Reproduce the material below word for word, leaving out the pictures.

══ Exercise inputs

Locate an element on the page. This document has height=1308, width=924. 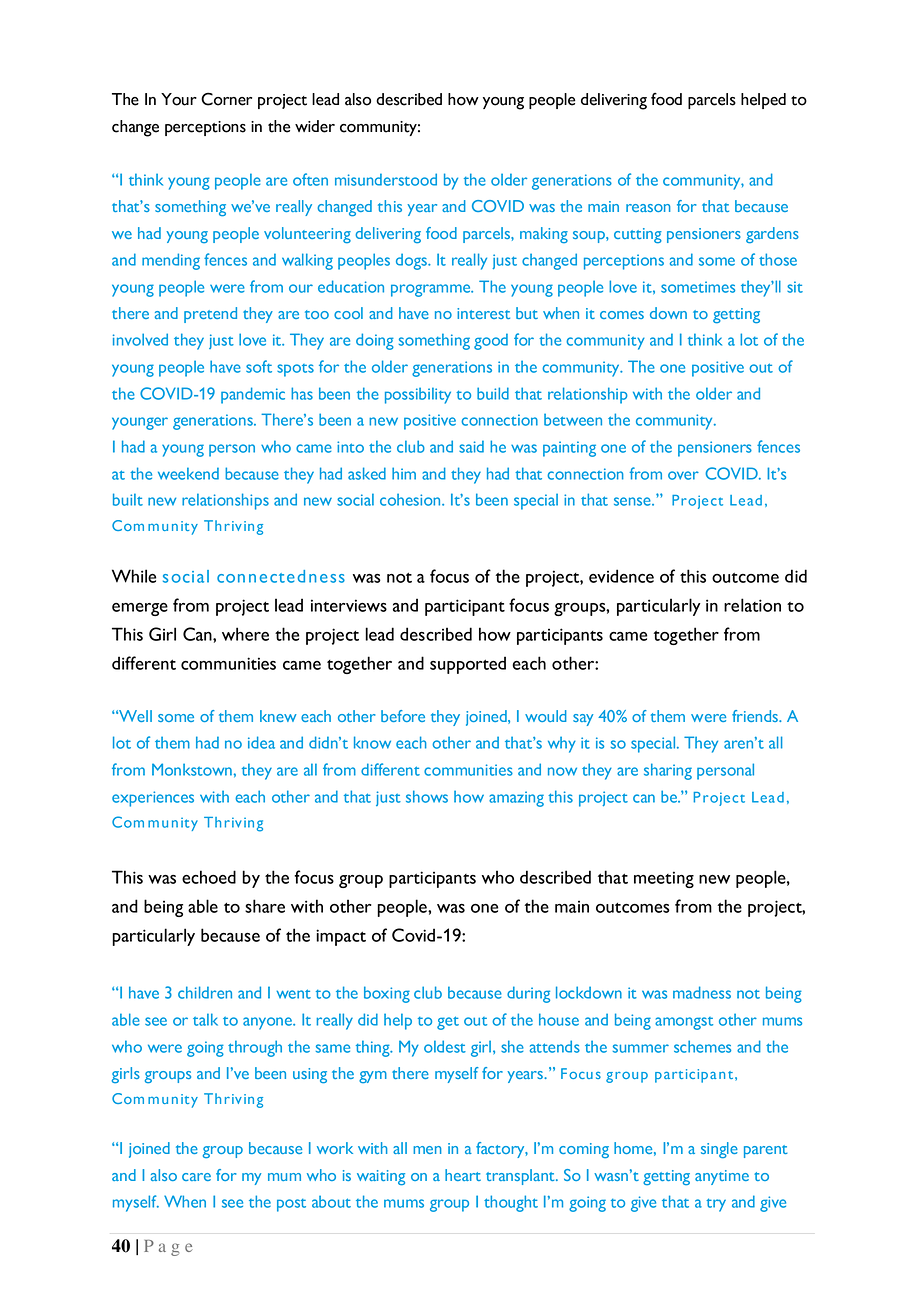
Corner is located at coordinates (226, 99).
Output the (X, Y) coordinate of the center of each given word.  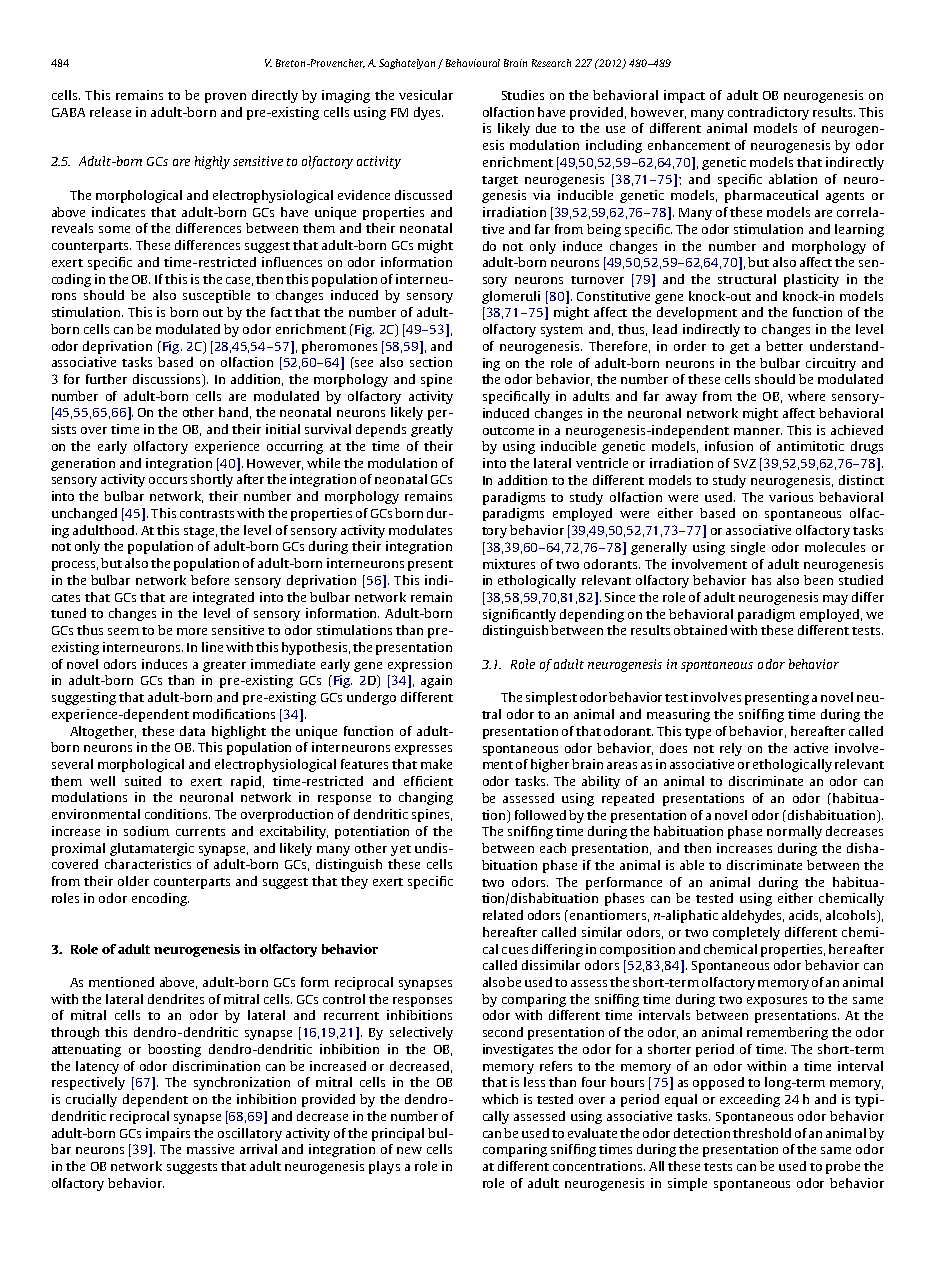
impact (684, 96)
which (500, 1099)
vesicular (426, 95)
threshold (762, 1133)
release (110, 112)
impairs (168, 1134)
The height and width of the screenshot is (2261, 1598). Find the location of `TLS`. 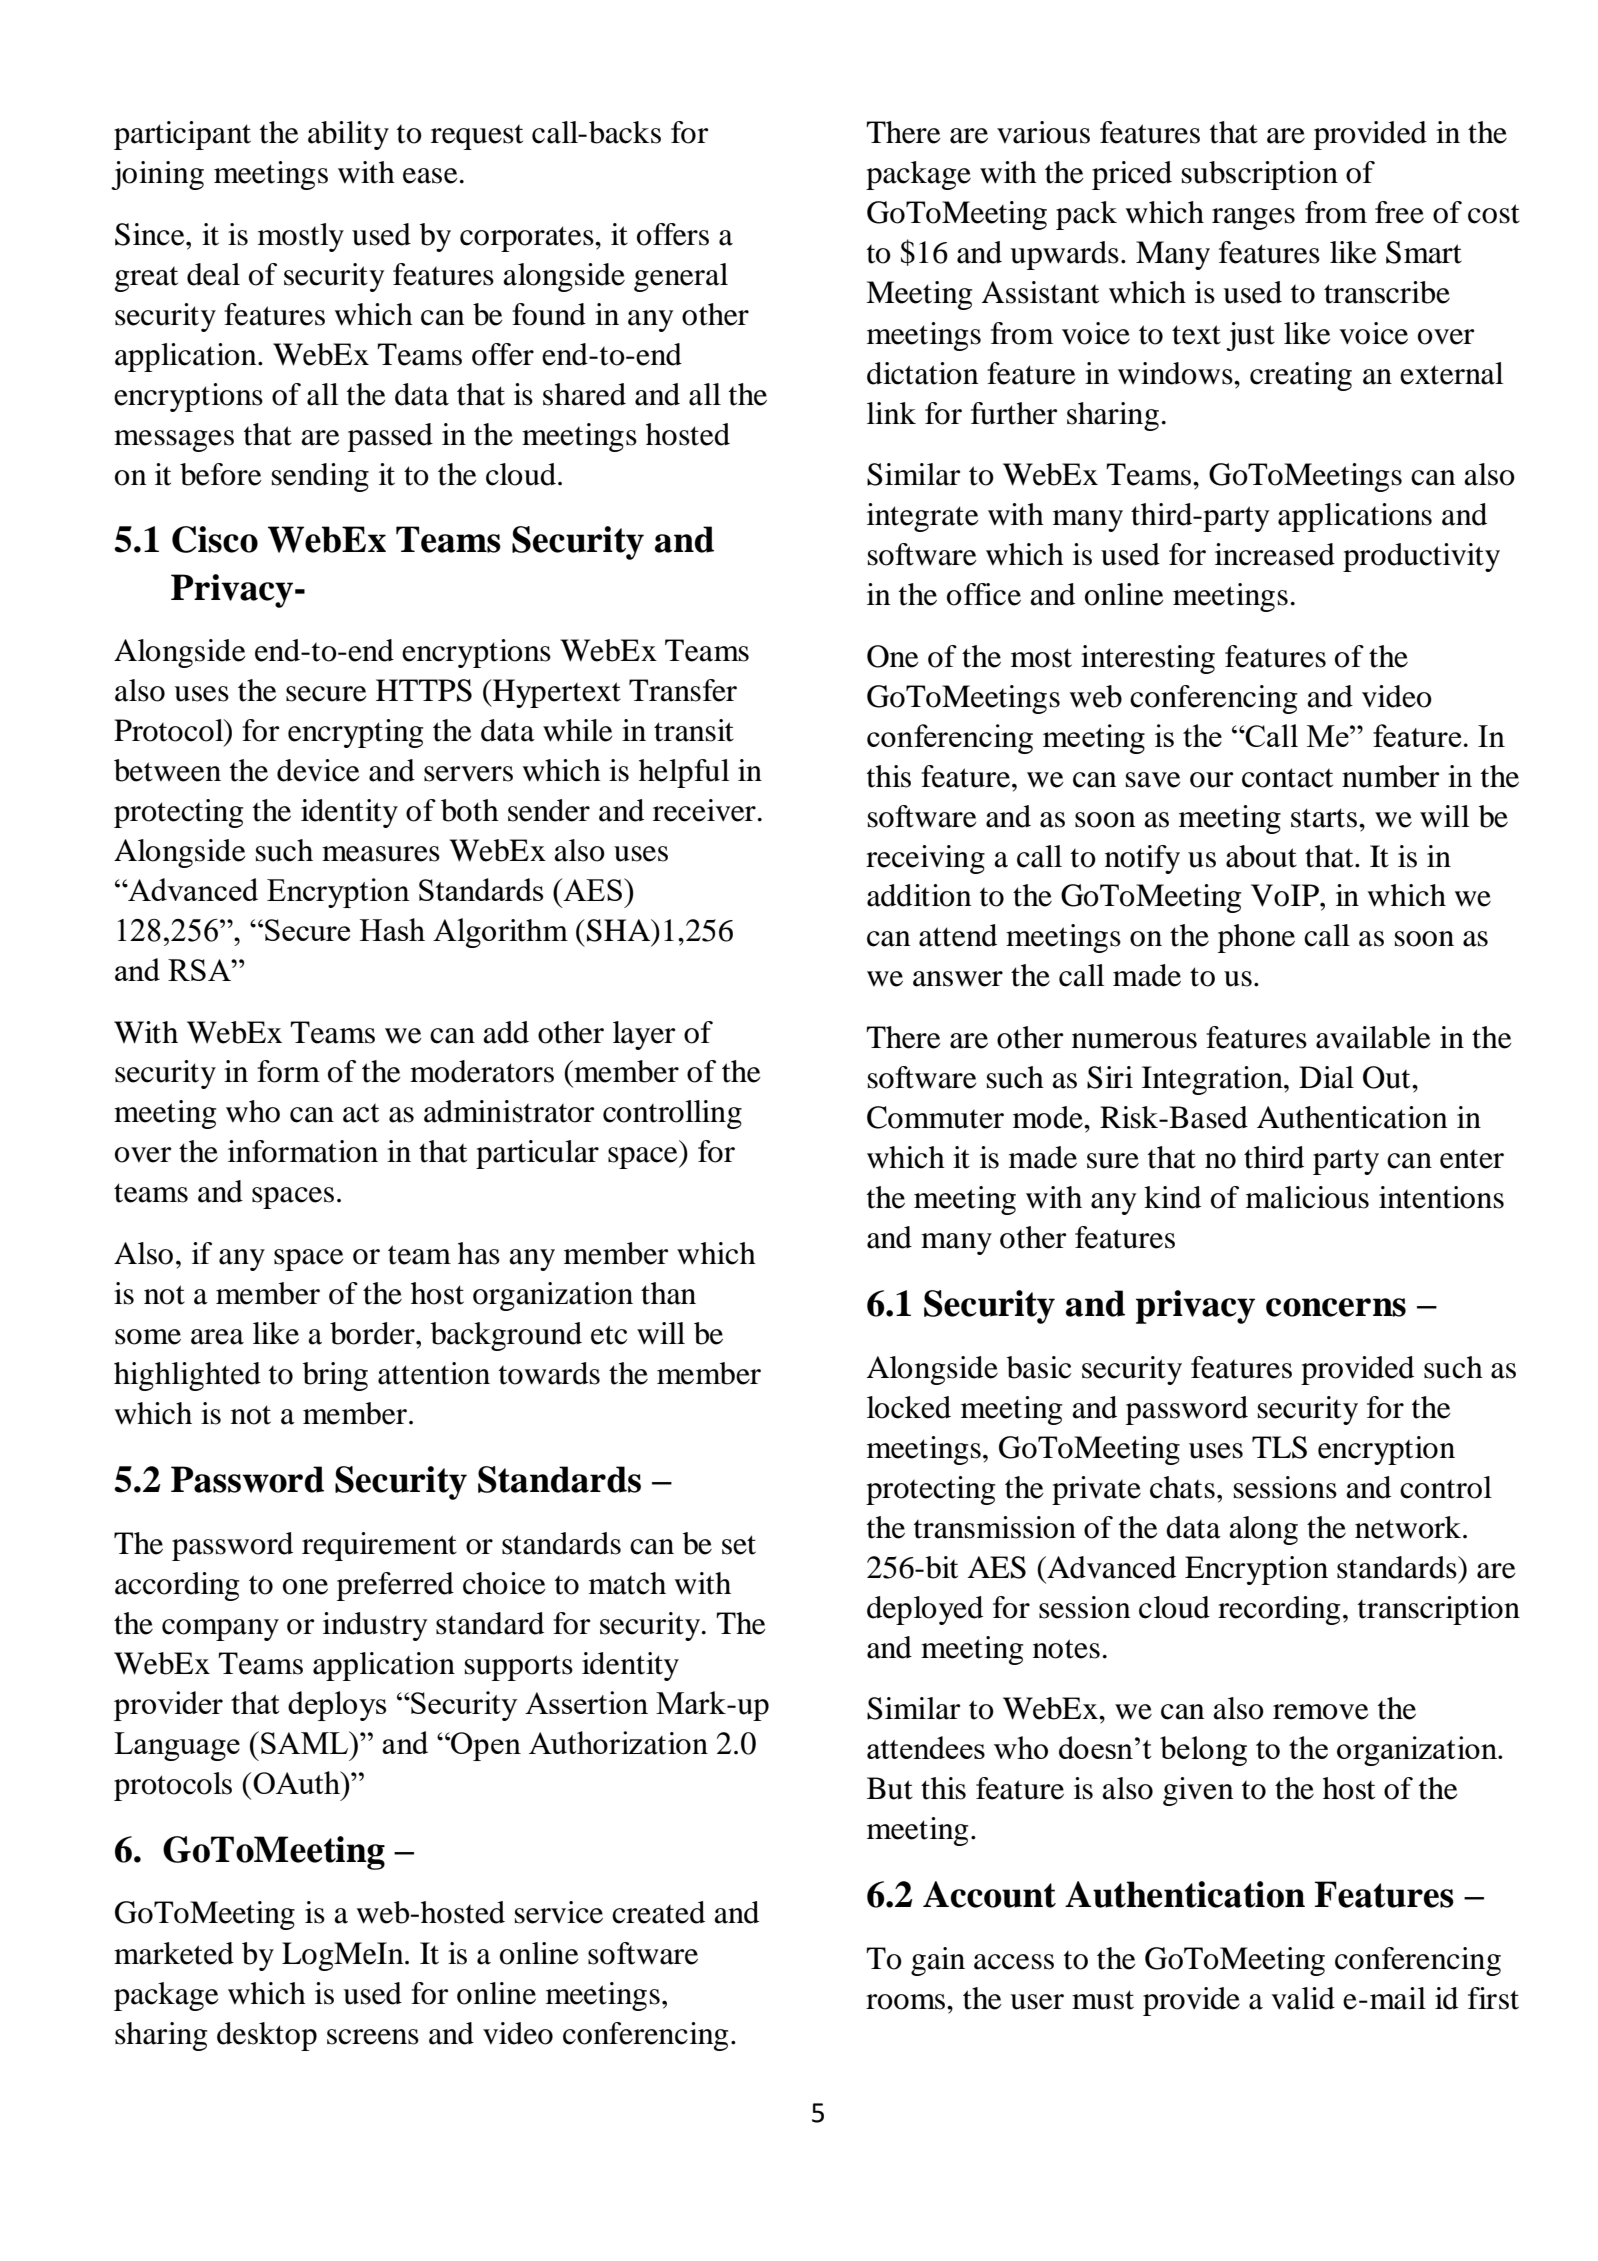

TLS is located at coordinates (1279, 1447).
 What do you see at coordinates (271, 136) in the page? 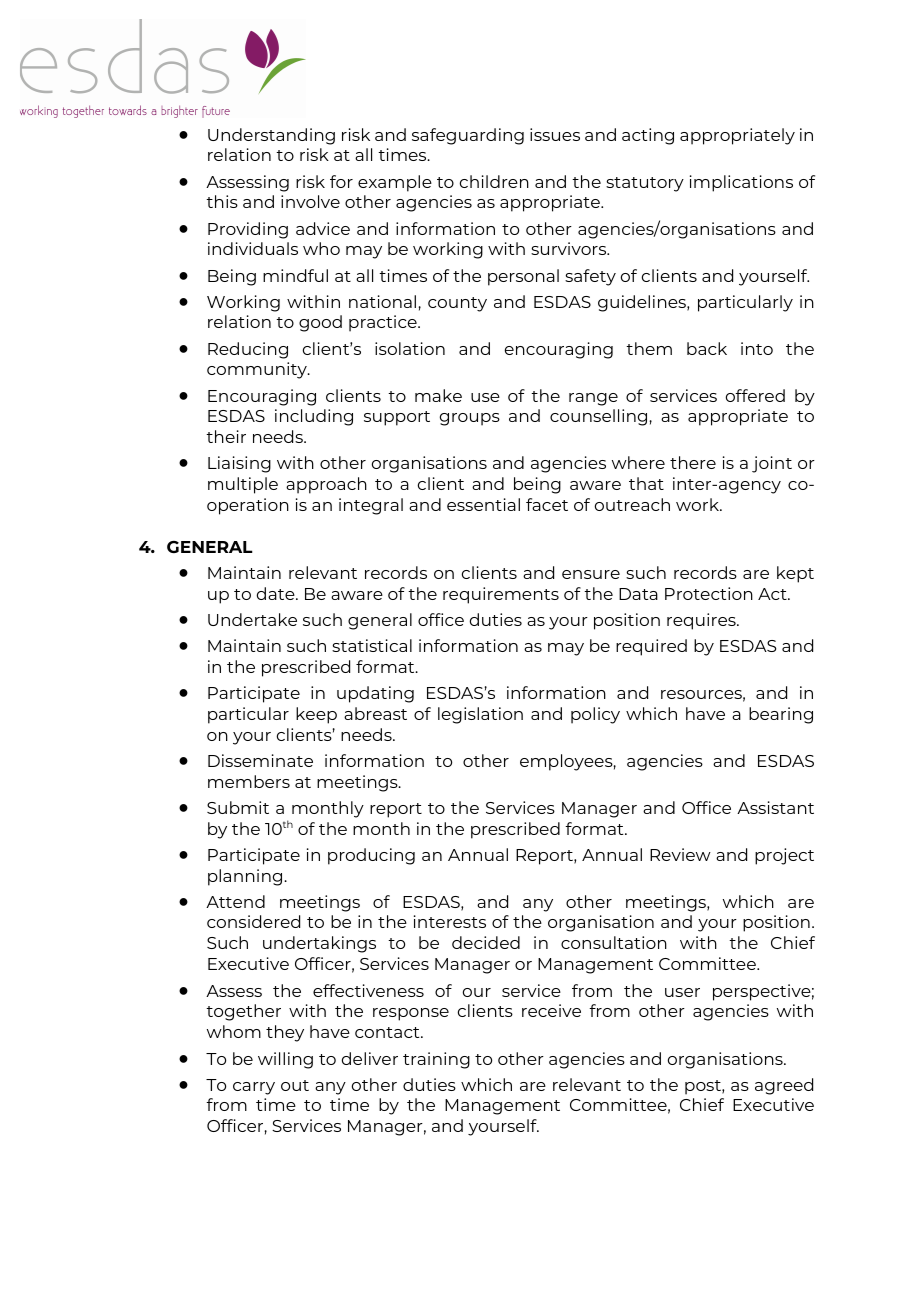
I see `Understanding` at bounding box center [271, 136].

════

The solution:
Locate an element on the page. This document has height=1308, width=924. 
Corner is located at coordinates (226, 99).
Output the (X, Y) coordinate of the center of each given word.  
impact (684, 96)
which (500, 1099)
vesicular (426, 95)
threshold (762, 1133)
release (110, 112)
impairs (168, 1134)
The height and width of the screenshot is (2261, 1598). Find the location of `TLS`. 

TLS is located at coordinates (1279, 1447).
 What do you see at coordinates (271, 136) in the page? 
I see `Understanding` at bounding box center [271, 136].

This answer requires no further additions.